You can find more information about Tell Me More on their website.

Capturing the headlines, issues and pleasures relevant to multicultural life in America, the daily one-hour series is hosted by award-winning journalist Michel Martin. Tell Me More marks Martin's first role in hosting a daily program. She views it as an opportunity to focus on the stories, experiences, ideas and people important in contemporary life but often not heard.

"Tell Me More lets me bring together two longtime passions: the intimacy and warmth you experience with powerful radio and the lively, sharp debate about things going on in the world that I enjoy having with friends of diverse backgrounds. That can mean such diverse topics as immigration, gun control, the impact of shock jocks and international adoption," said Martin. "I see Tell Me More as a gathering place for dialogue about the important issues facing the country. But we also talk about the challenges and opportunities we all face living in a fast-paced, complicated society. And we are a home for conversations with NPR News' outstanding correspondents around the world, such as Ofeibea Quist-Arcton and Juan Forero."
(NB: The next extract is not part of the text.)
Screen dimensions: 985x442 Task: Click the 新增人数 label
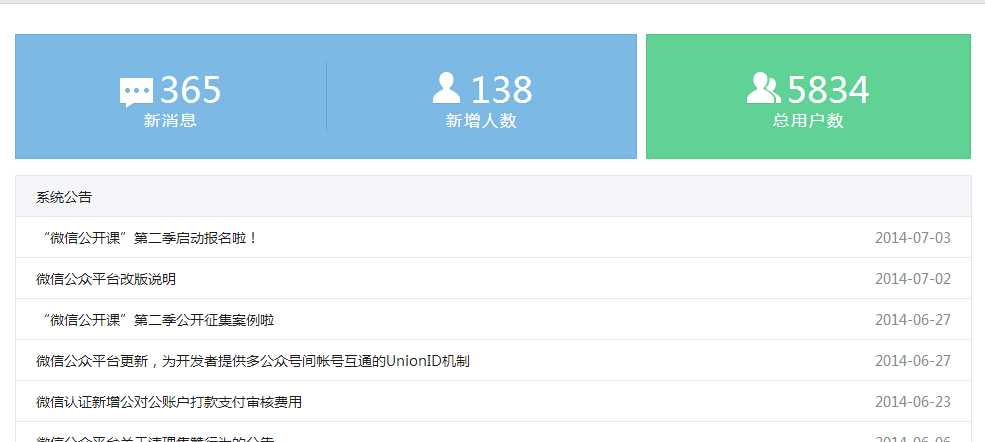[x=481, y=121]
Tell Me More focuses on the way we live, intersect and collide in a culturally diverse world. Each day's show features a variety of segments examining U.S. and international news, ideas and people; its range of topics covers politics, faith and spirituality, the family, finance, arts and culture and lifestyle. Some of the regular features include:

  • Dispatches - "on the ground" reports from NPR News correspondents based in Africa, the Caribbean and the Americas
  • Political Chat - a political roundtable of analysts, editorial writers and columnists
  • Wisdom Watch – featuring thoughts of distinguished "elder statespeople," including thinkers, scholars and activists
  • Faith Matters – a forum of spiritual leaders from the major faith traditions sharing opinion on issues of public concern
  • Postcards – listener-contributed content about life-changing travel experiences

Joining Martin is a wide-ranging slate of contributors. They include syndicated columnist Ruben Navarette, blogger Jimi Izrael, East/West Magazine editor Anita Malik, media commentator Keith Boykin and Harriet Cole, lifestyle editor at Ebony.

Tell Me More was first introduced publicly online beginning in December 2006 through a novel "open piloting" program development process launched by NPR titled "Rough Cuts." Martin and the show's producers provided listeners with a regular podcast and blog, all available through www.NPR.org, testing show ideas, offering sample segments, and soliciting user feedback.
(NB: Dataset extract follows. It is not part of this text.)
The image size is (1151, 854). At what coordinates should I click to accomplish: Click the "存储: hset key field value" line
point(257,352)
Martin brought award-winning experience as a broadcast and print journalist when she joined NPR in January 2006. While developing the program, she has served as contributor and substitute host for NPR newsmagazines, talk shows and NPR News special coverage such as mid-term election night. Martin spent 15 years at ABC News as a correspondent for Nightline and other programs and specials, including the network's coverage of September 11, a documentary on the Anita Hill-Clarence Thomas controversy and a critically acclaimed AIDS documentary. She also contributed reports for ABC News' ongoing series, America in Black and White. Prior to joining ABC, Martin covered state and local politics for the Washington Post and national politics and policy at the Wall Street Journal, where she was White House correspondent. She has also been a regular panelist on the PBS series Washington Week and a contributor to NOW with Bill Moyers.

Tell Me More is produced at NPR's worldwide headquarters in Washington, D.C. It is a production of NPR News in association with the African American Public Radio Consortium, representing 20 independent public radio stations that serve predominantly black communities.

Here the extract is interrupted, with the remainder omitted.